Why are the gastroscopy results and pathology results different, and what should I do?
Under normal circumstances, discrepancies between gastroscopy results and pathological findings may be related to factors such as sampling limitations, evaluation bias, disease progression, inflammatory bowel disease, or early gastric cancer. It is recommended to seek medical attention promptly and receive appropriate treatments—such as general management and medication—under a doctor’s guidance. Specific explanations are as follows:
1. Sampling Limitations
During gastroscopy, doctors must comprehensively examine the gastric mucosa within a short time and select appropriate sites for biopsy. However, due to the diverse morphology of the gastric mucosa and uneven distribution of lesions, sampling may be limited. In such cases, doctors may need to perform another gastroscopy to ensure accurate and adequate tissue sampling.
2. Evaluation Bias
Gastroscopy primarily relies on visual observation by the physician to make an initial assessment of whether a lesion is benign or malignant, whereas pathological examination determines the nature of the lesion by observing cellular morphology under a microscope. Differences in evaluation methods and focus may lead to inconsistent results. When evaluation bias occurs, patients are advised to undergo repeat gastroscopy with biopsy or consult pathology experts for further diagnosis.
3. Disease Progression
In some diseases, pathological characteristics may change over time, leading to inconsistencies between gastroscopy and pathology results. In such situations, physicians should adjust treatment plans based on the latest pathological diagnosis to control disease progression.

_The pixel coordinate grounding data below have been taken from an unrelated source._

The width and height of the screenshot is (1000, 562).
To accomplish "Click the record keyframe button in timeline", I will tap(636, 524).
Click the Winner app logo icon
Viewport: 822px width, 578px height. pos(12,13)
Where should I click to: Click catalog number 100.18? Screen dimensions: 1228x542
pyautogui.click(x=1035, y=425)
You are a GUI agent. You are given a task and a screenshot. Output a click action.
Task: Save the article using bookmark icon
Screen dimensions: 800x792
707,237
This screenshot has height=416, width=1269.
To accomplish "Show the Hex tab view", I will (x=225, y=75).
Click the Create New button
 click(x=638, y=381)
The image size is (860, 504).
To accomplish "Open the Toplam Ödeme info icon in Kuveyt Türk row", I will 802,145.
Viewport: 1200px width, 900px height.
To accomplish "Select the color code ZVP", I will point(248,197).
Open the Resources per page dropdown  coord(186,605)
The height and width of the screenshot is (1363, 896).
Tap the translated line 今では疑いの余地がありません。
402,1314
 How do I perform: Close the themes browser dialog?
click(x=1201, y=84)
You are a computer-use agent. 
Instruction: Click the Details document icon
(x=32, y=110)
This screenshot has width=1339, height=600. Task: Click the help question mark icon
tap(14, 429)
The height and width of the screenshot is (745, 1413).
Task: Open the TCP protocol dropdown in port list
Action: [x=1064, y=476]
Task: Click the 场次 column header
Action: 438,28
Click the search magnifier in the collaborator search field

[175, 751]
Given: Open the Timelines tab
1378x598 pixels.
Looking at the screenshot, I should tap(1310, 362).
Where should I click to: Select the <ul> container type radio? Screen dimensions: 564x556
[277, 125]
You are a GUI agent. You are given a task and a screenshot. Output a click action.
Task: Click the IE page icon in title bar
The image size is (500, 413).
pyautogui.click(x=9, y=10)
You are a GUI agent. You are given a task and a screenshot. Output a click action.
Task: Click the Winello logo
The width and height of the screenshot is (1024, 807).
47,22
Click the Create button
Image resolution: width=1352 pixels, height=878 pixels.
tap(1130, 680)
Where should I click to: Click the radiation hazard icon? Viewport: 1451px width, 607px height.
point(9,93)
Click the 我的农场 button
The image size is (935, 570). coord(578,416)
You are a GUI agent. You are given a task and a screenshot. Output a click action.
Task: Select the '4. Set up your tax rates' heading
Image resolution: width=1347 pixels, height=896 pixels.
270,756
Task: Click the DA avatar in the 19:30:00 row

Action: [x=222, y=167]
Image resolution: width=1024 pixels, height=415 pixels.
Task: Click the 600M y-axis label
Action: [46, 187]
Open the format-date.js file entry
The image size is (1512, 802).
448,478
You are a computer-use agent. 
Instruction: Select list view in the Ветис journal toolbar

4. Inflammatory Bowel Disease
Inflammatory bowel disease is an idiopathic chronic inflammatory disorder of the intestine. During gastroscopy, findings such as redness and ulcers may be observed, but pathological examination can reveal inflammation and fibrosis extending into the submucosal and even muscular layers. It is typically accompanied by symptoms such as abdominal pain, diarrhea, and weight loss. Treatment involves medications prescribed by a physician, including mesalazine enteric-coated tablets, sulfasalazine enteric-coated tablets, and azathioprine tablets.
5. Early Gastric Cancer
Lesions associated with early gastric cancer may be very small, confined only to the mucosal layer, and show minimal visible changes, making them difficult to detect during gastroscopy. Pathological examination, however, can accurately identify abnormal cells through tissue analysis. Symptoms often include indigestion and loss of appetite. Medications such as omeprazole sodium enteric-coated tablets, sodium bicarbonate tablets, and huachansu tablets may be used under medical advice.
It is recommended to consume light, easily digestible foods in daily life, avoiding spicy, greasy, and irritating foods, and to quit smoking and alcohol consumption. Additionally, maintaining a positive mindset and minimizing stress can contribute to overall health.